By Jay Ingram
Unusual changes take place inside the brains of hibernating animals. Understanding them may shed light on the mysteries of Alzheimer’s disease.
This is the season where some of our native species are sound asleep. Some, like Arctic ground squirrels, are in a deep slumber that takes them to the very edge of death. Others, like bears, are asleep too but have not shut down their metabolisms quite so thoroughly.
No matter what the version, this sleep — hibernation — fascinates because it takes normal mammalian physiology and turns it upside-down. And there is one little-explored aspect that might provide clues to the nature of a human scourge: Alzheimer’s disease.
Alzheimer’s is frustratingly complex, which is one of the reasons that we have no truly effective treatment for it. Its course — loss of memory, changes in behaviour, inability to communicate — is the outward signs of a cascade of disruptions of the brain inside. The first changes occur years, perhaps even decades, before symptoms first appear. And while there is controversy at every turn, most scientists agree that there are two particularly bad actors in the development of the disease — deposits called plaques and tangles that litter the Alzheimer’s brain.
Plaques seem to kick things off. They begin life as tiny, short-chain molecules that steadily aggregate, hundreds of thousands of them, into clumps of twisted and misfolded proteins. At some point, they trigger the appearance of tangles.

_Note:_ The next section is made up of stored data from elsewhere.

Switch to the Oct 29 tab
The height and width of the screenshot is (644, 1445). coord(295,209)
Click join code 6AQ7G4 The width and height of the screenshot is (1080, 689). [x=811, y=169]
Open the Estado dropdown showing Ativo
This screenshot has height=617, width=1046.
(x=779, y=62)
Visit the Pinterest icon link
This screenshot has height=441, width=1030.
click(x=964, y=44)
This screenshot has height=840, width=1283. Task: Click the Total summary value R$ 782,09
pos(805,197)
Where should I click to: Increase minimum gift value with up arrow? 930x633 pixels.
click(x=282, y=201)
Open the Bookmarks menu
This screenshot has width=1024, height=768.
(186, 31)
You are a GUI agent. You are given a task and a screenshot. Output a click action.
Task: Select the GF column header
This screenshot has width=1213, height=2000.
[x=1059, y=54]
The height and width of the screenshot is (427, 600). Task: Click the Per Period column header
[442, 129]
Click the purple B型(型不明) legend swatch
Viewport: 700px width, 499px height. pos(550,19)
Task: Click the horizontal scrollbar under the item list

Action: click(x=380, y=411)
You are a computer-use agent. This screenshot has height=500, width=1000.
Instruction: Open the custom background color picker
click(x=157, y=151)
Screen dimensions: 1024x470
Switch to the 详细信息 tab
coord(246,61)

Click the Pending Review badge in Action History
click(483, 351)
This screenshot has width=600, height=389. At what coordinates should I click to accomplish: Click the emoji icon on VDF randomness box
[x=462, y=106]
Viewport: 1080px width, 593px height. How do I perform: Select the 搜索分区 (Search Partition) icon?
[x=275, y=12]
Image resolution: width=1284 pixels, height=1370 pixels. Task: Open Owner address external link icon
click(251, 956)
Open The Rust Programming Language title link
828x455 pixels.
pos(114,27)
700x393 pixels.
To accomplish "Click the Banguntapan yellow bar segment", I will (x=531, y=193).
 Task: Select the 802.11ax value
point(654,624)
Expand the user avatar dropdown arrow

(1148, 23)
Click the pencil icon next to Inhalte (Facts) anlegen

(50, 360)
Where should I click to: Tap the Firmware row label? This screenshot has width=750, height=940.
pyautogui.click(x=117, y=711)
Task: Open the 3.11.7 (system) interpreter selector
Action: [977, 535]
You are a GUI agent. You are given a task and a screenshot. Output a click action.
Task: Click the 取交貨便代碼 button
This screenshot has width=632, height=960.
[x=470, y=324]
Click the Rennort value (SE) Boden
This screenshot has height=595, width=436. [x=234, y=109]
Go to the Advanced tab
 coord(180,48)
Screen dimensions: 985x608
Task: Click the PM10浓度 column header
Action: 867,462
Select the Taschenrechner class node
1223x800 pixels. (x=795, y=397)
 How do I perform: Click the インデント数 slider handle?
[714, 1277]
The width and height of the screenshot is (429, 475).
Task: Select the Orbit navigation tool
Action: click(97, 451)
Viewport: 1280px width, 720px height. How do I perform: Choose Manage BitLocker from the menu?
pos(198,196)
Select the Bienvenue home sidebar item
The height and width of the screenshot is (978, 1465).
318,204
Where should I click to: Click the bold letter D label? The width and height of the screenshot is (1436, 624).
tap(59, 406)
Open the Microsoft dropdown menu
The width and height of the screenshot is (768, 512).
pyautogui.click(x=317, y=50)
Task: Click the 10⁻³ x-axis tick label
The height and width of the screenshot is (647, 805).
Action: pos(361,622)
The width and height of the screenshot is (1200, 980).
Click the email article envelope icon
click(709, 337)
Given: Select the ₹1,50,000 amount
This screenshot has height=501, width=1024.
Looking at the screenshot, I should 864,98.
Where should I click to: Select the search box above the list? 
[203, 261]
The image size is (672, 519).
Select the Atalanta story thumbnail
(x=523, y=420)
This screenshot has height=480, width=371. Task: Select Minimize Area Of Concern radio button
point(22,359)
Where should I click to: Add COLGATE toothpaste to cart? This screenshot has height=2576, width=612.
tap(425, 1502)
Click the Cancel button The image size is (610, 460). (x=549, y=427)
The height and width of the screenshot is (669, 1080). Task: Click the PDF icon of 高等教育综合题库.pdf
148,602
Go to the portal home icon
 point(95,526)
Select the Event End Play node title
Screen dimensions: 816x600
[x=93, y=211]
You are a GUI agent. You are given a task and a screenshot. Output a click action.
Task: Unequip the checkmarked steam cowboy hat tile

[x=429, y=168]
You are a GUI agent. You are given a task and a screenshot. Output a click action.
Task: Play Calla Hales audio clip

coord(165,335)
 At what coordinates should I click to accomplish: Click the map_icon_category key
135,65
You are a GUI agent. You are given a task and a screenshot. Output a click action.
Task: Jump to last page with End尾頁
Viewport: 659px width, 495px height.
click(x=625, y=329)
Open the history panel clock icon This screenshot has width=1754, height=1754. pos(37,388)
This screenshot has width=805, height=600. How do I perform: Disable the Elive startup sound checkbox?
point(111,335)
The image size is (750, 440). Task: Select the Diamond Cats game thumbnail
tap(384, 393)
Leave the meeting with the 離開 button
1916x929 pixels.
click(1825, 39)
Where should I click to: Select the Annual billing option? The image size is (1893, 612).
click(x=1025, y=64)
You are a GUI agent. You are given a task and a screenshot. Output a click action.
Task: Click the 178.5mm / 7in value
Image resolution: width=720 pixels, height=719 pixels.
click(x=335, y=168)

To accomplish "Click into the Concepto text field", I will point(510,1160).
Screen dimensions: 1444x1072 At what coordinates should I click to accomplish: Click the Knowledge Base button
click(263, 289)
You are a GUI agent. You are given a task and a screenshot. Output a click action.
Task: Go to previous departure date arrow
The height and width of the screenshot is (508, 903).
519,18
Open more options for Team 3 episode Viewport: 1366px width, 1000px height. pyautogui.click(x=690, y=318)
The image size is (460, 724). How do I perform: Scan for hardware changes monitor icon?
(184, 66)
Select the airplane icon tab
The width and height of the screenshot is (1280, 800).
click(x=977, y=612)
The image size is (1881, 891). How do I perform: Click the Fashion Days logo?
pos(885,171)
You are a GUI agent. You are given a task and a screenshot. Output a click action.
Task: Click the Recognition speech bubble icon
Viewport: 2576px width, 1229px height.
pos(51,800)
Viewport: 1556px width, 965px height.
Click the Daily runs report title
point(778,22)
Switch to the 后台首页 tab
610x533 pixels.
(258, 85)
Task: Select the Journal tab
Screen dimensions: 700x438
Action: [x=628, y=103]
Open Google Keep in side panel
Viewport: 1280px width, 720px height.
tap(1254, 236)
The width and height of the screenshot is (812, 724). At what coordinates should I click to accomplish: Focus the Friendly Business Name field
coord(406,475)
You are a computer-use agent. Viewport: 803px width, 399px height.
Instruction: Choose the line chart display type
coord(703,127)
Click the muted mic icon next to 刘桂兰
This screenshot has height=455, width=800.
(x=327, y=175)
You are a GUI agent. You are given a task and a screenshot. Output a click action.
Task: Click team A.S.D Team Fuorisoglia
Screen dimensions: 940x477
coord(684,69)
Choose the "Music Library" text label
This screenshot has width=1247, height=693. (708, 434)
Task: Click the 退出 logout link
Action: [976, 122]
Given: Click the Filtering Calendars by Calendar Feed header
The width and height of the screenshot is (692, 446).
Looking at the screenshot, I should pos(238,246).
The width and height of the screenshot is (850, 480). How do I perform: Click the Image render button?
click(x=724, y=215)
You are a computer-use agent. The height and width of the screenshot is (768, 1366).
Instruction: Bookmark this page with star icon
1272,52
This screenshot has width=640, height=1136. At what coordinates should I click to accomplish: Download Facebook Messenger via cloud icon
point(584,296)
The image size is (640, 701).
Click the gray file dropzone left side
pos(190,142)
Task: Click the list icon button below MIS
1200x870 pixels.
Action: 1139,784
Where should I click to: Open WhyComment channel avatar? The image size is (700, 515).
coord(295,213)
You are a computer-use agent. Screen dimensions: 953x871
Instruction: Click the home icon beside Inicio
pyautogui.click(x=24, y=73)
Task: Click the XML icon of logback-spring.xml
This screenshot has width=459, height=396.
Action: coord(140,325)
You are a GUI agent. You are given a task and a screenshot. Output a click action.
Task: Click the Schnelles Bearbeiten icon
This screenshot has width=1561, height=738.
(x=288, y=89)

Tangles are derived from a protein called tau, which stabilizes the elongated skeletal elements in nerves called “microtubules.” Under the microscope, a single nerve cell in the brain, a neuron, looks like a tall, leafless, multi-limbed tree in a very dense forest. Each tree — the individual neurons — is superficially similar but uniquely branched, right down to the twigs. The microtubules inside the neurons stabilize and support these structures.
But neurons, at times, also extend and grow. They become plastic. Wherever that is happening in a neuron, the molecules of tau holding the microtubules together become plastered with phosphates (we’re down in the world of chemistry now) and lose their grip. The microtubular scaffold begins to collapse.
There are two times in a human’s life when that breakdown happens: in utero, when the brain is frantically building and needs its neurons to be as flexible as possible, and in Alzheimer’s. Two sides of the same coin. Except that as the fetus develops, the process slows and then stops; in the Alzheimer’s patient it does not.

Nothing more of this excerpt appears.